Rating for Style: B+
Rating for Substance: B+

 

Image Transfer

 One
Aspect Ratio1.33:1 - Full Frame
Original Aspect Ratioyes
Anamorphicno


Image Transfer Review: An unremarkable transfer, but certainly an adequate one—a few scratches here and there, on the archival footage especially.

Image Transfer Grade: B
 

Audio Transfer

 LanguageRemote Access
DS 2.0Englishno


Audio Transfer Review: The crackle of game day gives this some flavor, and makes me rather forgiving about the occasional compromised quality of the audio transfer.

Audio Transfer Grade: B- 

Disc Extras

Full Motion menu
Scene Access with 20 cues and remote access
Subtitles/Captions in English, Spanish with remote access
7 Documentaries
6 Featurette(s)
Packaging: 2 disc slip case
Picture Disc
2 Discs
1-Sided disc(s)
Layers: dual

Extras Review: This two-disc set brims with more info and looks back at the good times, and some more at the not-so-good ones. The feature is on the first DVD, which also includes: a profile (21m:20s) produced in 2005 of recently retired running back Curtis Martin, the paragon of professionalism; and a 2003 piece (20m:53s) on former coach Herman Edwards. (Now that he's packed up for Kansas City, I will admit that his rah rah stuff seems saccharine and juvenile, though I bought most of it at the time.) Overachieving wide receiver Wayne Chrebet is the subject of a brief 1997 piece (05m:58s), and there are brief looks at the 1969 Jets/Giants game in the Yale Bowl (2m:01s); the 1972 rematch of Namath and Johnny Unitas (1m:29s), and the ongoing Jets/Dolphins blood feud (4m:50s).

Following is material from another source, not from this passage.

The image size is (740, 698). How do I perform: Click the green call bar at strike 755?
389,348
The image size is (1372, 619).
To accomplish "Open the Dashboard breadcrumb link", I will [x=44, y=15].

A strange little documentary (5m:29s) solicits celebrity memories of Super Bowl III, and participating are Robert Wuhl, John Grisham, Jim Palmer, Meat Loaf, Ron Howard, and professional Buffalo Bills fan Tim Russert. And Joe and the Magic Bean (5m:19s) is a clumsy fairy tale produced in 1971 about the Jets quarterback.

The centerpiece of the second disc is another NFL production commemorating the Jets' sole championship: Greatest Games: Super Bowl III (01h:06m:21s) was produced in 1996, and features lots of highlights, reminiscences, and bluster. You'll get more of the same in the highlight film (23m:46s) from the 1968 season, and a slightly more tempered flavor from the 1998 season highlight package (37m:01s). An improbable 2000 victory over Miami is profiled in The Midnight Miracle (19m:30s), and a look at the men who have coached the Jets (15m:31s) from Sammy Baugh to Eric Mangini emphasizes the likes of Bill Parcells and of course Weeb Eubank, while begrudgingly discussing the tenures of such ignominious figures in Jets history as Lou Holtz, Joe Walton and Al Groh.

Extras Grade: B+
 

Final Comments

A good, thorough history of the franchise, and with lots and lots of bonus material. Like any self-respecting Jets fan, though, I have to admit that I wish there were many more highlights that could have been included in this set. J-E-T-S Jets Jets JETS!